On a related note, complaints about the disconnect between what is taught in university and the demands of the workforce is not new in Malaysia. This is especially true in the technology sector, where changes are occurring rapidly. 

Pereira believes that students should choose degrees by observing the demands of the workforce in the future instead of just focusing on the prestige of particular degrees or their earnings potential.

Meanwhile, educational institutions must make sure their curriculum is updated. “Many educational organisations in Malaysia take two years to obtain the qualifications to change their curriculum. But technologies can emerge and die in two years,” says Pereira.

Employers must change how they evaluate talent as well, he adds. “They rely on paper qualifications as an indicator of skills but that is not always the best way, especially for skills that are more nascent. Employers need to find new ways to assess the suitability of candidates that do not rely on what degree one has.”

How is GA different?

According to Pereira, GA is unique compared with its peers in several ways. One is that its programmes are designed around skills frameworks established by its international Standards Board.

“Instead of developing a curriculum that is set in stone, we have the Standards Board, formed by leaders in various disciplines and who can judge whether the content is relevant. Our courses are continuously evolving to the needs of the marketplace,” he says.
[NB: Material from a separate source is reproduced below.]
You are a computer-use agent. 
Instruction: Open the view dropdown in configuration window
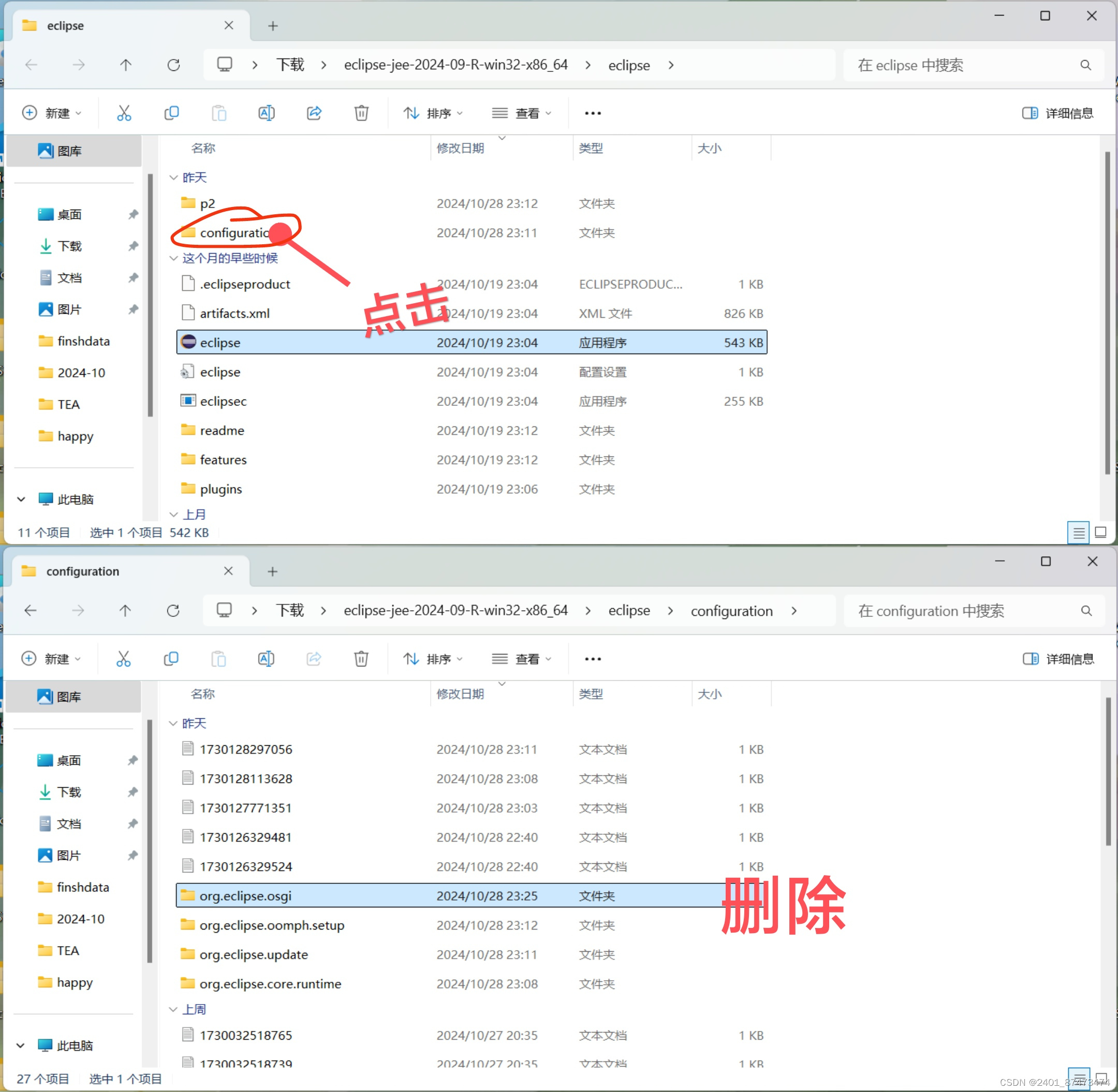(x=521, y=659)
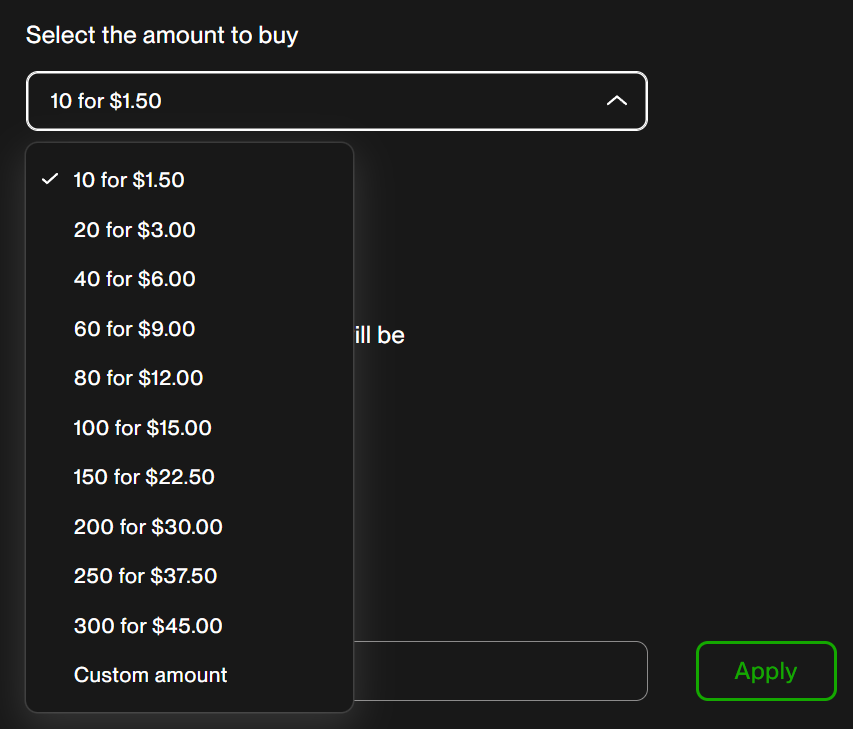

Second, every instructor in GA is a practitioner in his industry with real-world experience. “Third, you won’t just learn a new skill set. You will also learn new ways to present yourself. It’s not sufficient to just have the skills. You need to be able to talk about it and connect with others,” he adds.

GA students can also utilise its Career Services programme to find job placements. In Malaysia, GA’s hiring partners include many of the large banks, telecommunications companies and start-ups, says Pereira.

“We pride ourselves on the fact that over 91% of our learners around the world actually find a job in the new area they’ve developed their skills in within six months of graduation.”

GA taught almost 700 learners in Malaysia last year, according to Pereira. The courses are currently online due to the pandemic and the cost starts from RM2,000. The most popular programme in Malaysia is the boot camp, which runs from 10 to 12 weeks. 

“We are able to offer classes from any of our campuses around the world. The instructors can be from other countries, which often works well if you want to take a class at night, since the instructor is in another time zone. A lot of learners want to gain the perspective of someone from another country. But the teaching assistant working with you is local, so you get the best of both worlds,” says Pereira.

He hopes to continue working with organisations to support them in their digital transformation journey. 

“Our success lies in helping people transform their careers. We have stories like that of a hair stylist who lost her job because of the pandemic, who then joined our software engineering programme and became a developer. Our hope is that there will be many more stories like this,” says Pereira.